Begin at the line containing "The image size is (763, 810)." in the data below and go on through the line containing "Click the blurred", repeating each line exactly; include both ends and no other line.

Data to use ->
^^^^^^^^^^^^^^^^

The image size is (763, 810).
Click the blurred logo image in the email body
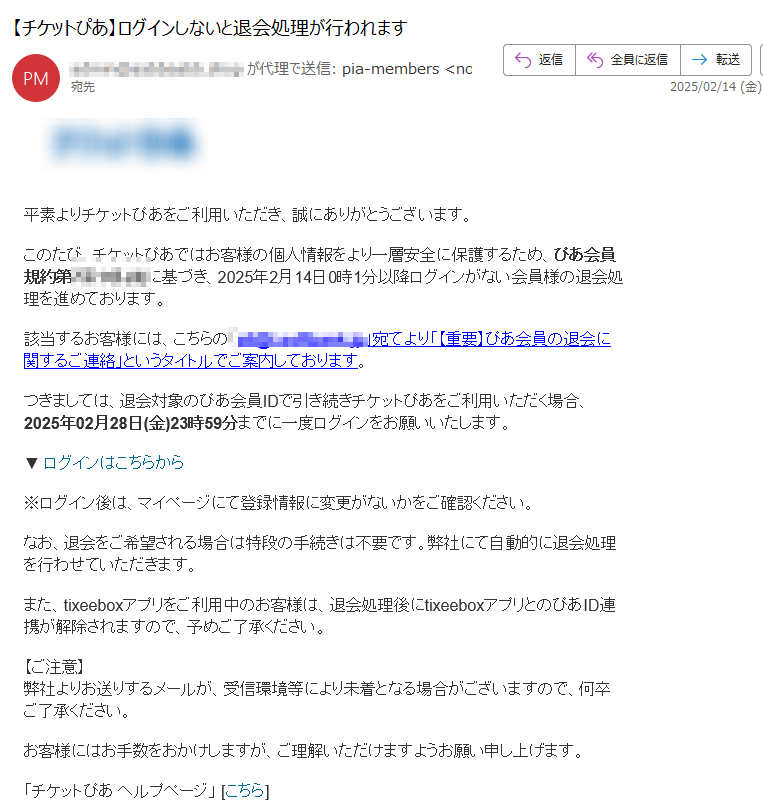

^^^^^^^^^^^^^^^^

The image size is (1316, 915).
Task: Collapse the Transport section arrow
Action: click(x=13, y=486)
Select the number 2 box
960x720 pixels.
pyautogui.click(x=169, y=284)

^^^^^^^^^^^^^^^^

Completed exercise ->
The image size is (763, 810).
Click the blurred logo image in the email body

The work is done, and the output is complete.